Security dominates Saudi preparations for haj
RIYADH - Preparations for the largest Islamic gathering — the haj — are in place, Saudi authorities said, with an estimated 1.5 million pilgrims expected to perform what is one of the pillars of Islam.
Pilgrims from all over the world have been travelling to Saudi Arabia in recent weeks; however the spectre of 2016’s tragic stampede looms on people’s minds.
Last year’s haj was the site of a number of incidents, including a stampede that, the Saudi government said, caused the death of more than 700 pilgrims (independent sources placed the death toll at more than 2,000).
Two weeks before the start of last year’s haj, a crane in the grand mosque in Mecca collapsed during heavy winds, killing 107 people. Two government officials and executives from the Saudi Binladin Group construction firm are among those on trial on charges related to the crane incident.
A leaked memo from a consultancy firm to the Binladen Group preceding the accident in Mecca revealed that the construction firm had been warned about unsecured cranes at the grand mosque.
The memo, obtained by the Saudi daily Okaz, which has strong ties to the Interior Ministry, warned of a lack of monitoring and negligence. The memo said the crane system within the grand mosque posed a huge safety risk and that conditions, if unchanged, set up a high probability of an accident.
With safety at the forefront of Saudi authorities’ planning and as preparations and services continue to become more e-friendly, the Saudi government is, for the first time, providing all pilgrims travelling to Mecca with electronic bracelets.
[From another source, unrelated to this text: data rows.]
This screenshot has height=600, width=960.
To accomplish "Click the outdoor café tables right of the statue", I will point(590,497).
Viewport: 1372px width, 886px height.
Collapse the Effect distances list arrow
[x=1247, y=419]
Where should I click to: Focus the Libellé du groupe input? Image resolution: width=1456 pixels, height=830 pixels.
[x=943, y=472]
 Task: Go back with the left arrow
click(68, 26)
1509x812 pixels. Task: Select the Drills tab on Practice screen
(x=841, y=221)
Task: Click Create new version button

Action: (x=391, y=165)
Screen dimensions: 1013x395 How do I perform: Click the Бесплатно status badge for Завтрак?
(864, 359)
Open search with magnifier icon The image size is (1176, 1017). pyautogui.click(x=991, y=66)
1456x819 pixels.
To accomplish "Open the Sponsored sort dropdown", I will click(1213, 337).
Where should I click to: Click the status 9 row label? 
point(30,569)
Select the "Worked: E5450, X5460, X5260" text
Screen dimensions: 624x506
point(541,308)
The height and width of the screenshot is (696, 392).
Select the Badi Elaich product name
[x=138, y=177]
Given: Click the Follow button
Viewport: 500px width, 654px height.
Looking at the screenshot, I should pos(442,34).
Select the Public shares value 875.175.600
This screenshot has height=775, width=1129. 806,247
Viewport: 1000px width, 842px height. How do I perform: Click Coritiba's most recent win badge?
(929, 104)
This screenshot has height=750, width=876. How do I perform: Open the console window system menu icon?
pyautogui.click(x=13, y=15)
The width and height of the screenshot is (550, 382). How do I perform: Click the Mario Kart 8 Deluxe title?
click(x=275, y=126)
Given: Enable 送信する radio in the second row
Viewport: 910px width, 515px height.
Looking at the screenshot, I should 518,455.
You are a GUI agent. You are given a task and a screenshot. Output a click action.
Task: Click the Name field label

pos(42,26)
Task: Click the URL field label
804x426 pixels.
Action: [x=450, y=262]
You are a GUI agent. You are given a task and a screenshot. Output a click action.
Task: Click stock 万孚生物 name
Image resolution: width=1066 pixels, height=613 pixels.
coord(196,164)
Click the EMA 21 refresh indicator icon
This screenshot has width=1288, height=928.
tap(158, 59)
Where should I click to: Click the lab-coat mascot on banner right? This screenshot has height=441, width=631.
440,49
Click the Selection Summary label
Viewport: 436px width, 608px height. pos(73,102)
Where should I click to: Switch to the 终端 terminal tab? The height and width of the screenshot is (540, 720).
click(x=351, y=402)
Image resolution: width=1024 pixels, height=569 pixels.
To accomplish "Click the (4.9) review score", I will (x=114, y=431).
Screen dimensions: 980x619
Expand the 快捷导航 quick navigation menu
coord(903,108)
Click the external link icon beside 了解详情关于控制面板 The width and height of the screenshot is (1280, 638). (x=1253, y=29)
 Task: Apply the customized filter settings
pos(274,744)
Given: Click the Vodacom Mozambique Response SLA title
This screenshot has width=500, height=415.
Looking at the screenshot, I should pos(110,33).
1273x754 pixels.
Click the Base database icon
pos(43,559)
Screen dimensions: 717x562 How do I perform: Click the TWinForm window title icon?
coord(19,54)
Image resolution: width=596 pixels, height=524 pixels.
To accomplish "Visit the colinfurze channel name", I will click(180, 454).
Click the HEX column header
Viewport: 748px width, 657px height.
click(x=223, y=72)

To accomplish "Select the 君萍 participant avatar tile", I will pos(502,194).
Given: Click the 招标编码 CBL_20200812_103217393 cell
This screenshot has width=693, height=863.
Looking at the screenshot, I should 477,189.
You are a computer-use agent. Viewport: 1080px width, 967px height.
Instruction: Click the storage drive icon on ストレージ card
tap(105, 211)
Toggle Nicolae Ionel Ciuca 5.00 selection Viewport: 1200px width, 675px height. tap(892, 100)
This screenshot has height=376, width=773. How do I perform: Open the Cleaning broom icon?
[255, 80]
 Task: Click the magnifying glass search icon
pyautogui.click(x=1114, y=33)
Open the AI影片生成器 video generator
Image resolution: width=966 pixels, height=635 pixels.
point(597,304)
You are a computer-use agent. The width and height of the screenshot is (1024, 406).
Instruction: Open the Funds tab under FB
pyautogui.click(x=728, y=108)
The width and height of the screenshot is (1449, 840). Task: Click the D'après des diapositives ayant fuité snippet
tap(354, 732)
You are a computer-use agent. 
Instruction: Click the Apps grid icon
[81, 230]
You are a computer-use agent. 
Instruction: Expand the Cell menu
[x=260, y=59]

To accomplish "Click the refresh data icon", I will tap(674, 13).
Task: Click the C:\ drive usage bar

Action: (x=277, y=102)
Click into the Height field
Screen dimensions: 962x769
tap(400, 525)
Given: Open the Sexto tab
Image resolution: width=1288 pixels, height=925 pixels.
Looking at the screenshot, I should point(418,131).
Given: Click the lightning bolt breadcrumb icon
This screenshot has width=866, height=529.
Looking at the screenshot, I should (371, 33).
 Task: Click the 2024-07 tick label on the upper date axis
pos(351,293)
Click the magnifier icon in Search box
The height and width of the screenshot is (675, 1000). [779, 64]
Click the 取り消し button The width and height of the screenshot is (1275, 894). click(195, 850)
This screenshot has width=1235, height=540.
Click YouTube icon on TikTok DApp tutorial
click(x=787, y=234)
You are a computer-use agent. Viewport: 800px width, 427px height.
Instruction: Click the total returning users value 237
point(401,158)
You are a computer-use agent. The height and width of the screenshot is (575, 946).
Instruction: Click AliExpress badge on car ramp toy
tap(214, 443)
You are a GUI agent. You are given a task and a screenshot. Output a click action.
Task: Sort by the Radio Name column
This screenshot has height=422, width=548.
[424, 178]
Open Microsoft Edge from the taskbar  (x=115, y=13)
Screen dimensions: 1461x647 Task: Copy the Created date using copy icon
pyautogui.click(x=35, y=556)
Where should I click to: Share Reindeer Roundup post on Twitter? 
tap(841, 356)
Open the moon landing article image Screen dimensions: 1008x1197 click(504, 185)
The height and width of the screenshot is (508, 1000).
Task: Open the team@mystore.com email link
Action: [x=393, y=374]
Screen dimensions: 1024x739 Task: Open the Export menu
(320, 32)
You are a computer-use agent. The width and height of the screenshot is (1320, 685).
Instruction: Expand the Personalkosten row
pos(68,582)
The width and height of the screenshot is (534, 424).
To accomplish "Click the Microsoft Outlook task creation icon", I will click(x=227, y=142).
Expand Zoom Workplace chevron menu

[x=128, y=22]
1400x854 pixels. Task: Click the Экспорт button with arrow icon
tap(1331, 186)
According to the official Saudi press agency, the e-bracelets will carry information, including the pilgrim’s medical history and personal information, such as the wearer’s passport number. The bracelets have important addresses, prayer times and the location of multi-lingual help desks in the holy city.
The bracelets are part of the kingdom’s overall haj security strategy, as each can be accessed by Interior Ministry via global positioning systems (GPS).
The stampede and the crane accident in 2015 exasperated tensions between Saudi Arabia and Iran. After the kingdom’s mission in Tehran was attacked by a mob over the execution of a radical Shia preacher in Saudi Arabia at the start of this year, the kingdom insisted that Iranian pilgrims obtain visas from a third country, because it no longer had a diplomatic presence in the country.
Saudi Foreign Minister Adel al- Jubeir said in an interview in May that the government in Tehran refused to sign a memorandum stating its pilgrims would not stage demonstrations during the haj, so as not to politicise a spiritual event. Jubeir said Iran also refused to meet that condition.
“Iran refused to sign the memorandum and was practically demanding the right to hold demonstrations and to have other advantages… that would create chaos during haj, which is not acceptable,” Jubeir said.
As a result, no Iranian pilgrims will be participating in this year’s haj, for the first time since 1988 when Iran boycotted the pilgrimage for a three-year period.
The Saudi Interior Ministry has established an emergency civil defence plan, designed to utilise the kingdom’s regional defence forces. According to Director-General of Civil Defence Lieutenant-General Suleiman bin Abdullah al-Amr, more than 17,000 officers are to participate in the security plan, which aims to tackle security issues including, “13 probable hazards”, based on scenarios in previous haj seasons.
The haj, the fifth pillar of Islam, is a ritual Muslims should perform at least once. A pilgrim must be an adult Muslim with a sound mind and physical ability to perform the rituals. The worshipper must have the financial resources to make the pilgrimage and provide for their dependants.
Muslims believe that successfully completing the haj, usually over five days during Dhu al-Hijjah, the last month of the Islamic calendar, gives the worshipper a place in paradise.